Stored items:
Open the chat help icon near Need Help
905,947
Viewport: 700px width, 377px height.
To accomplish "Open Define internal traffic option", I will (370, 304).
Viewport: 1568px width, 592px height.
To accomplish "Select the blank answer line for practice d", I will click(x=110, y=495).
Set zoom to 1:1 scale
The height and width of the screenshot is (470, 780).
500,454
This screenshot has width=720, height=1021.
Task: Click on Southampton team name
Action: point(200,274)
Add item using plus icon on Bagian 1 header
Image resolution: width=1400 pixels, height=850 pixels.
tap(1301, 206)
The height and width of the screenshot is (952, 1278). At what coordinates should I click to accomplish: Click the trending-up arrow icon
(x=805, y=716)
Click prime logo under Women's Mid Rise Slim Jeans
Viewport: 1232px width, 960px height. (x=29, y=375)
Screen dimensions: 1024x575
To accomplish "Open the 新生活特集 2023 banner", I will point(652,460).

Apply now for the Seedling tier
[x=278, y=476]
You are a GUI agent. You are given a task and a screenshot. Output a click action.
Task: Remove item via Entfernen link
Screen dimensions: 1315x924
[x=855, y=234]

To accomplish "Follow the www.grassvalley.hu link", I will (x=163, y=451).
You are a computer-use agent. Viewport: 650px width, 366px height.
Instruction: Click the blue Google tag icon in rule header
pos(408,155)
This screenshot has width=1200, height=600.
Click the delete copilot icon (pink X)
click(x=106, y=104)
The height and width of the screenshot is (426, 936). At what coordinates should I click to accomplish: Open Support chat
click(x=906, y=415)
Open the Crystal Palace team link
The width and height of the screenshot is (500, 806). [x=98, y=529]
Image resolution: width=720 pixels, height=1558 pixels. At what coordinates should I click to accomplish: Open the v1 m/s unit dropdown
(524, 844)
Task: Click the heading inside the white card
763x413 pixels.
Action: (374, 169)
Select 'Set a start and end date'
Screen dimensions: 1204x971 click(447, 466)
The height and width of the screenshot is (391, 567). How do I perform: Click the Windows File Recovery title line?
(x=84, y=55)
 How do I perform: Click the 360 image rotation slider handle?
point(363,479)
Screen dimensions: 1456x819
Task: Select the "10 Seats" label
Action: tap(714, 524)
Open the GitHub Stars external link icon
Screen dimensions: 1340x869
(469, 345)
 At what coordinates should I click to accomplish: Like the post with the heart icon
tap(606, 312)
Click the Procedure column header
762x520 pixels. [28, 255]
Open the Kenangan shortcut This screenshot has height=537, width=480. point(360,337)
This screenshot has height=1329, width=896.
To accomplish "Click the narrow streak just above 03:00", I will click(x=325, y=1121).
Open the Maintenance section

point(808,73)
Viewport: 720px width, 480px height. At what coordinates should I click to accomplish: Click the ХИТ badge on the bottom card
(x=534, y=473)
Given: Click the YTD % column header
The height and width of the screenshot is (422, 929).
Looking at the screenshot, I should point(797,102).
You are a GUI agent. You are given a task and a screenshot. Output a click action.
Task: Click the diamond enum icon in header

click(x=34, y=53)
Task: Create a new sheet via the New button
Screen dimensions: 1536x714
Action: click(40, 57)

WHAT YOU HAVE TO DO: Only the lines from the one with "763x413 pixels." to the end of the entries above belong in your answer. Retype them exactly.

EXERCISE SOLUTION:
763x413 pixels.
Action: (374, 169)
Select 'Set a start and end date'
Screen dimensions: 1204x971 click(447, 466)
The height and width of the screenshot is (391, 567). How do I perform: Click the Windows File Recovery title line?
(x=84, y=55)
 How do I perform: Click the 360 image rotation slider handle?
point(363,479)
Screen dimensions: 1456x819
Task: Select the "10 Seats" label
Action: tap(714, 524)
Open the GitHub Stars external link icon
Screen dimensions: 1340x869
(469, 345)
 At what coordinates should I click to accomplish: Like the post with the heart icon
tap(606, 312)
Click the Procedure column header
762x520 pixels. [28, 255]
Open the Kenangan shortcut This screenshot has height=537, width=480. point(360,337)
This screenshot has height=1329, width=896.
To accomplish "Click the narrow streak just above 03:00", I will click(x=325, y=1121).
Open the Maintenance section

point(808,73)
Viewport: 720px width, 480px height. At what coordinates should I click to accomplish: Click the ХИТ badge on the bottom card
(x=534, y=473)
Given: Click the YTD % column header
The height and width of the screenshot is (422, 929).
Looking at the screenshot, I should point(797,102).
You are a GUI agent. You are given a task and a screenshot. Output a click action.
Task: Click the diamond enum icon in header

click(x=34, y=53)
Task: Create a new sheet via the New button
Screen dimensions: 1536x714
Action: click(40, 57)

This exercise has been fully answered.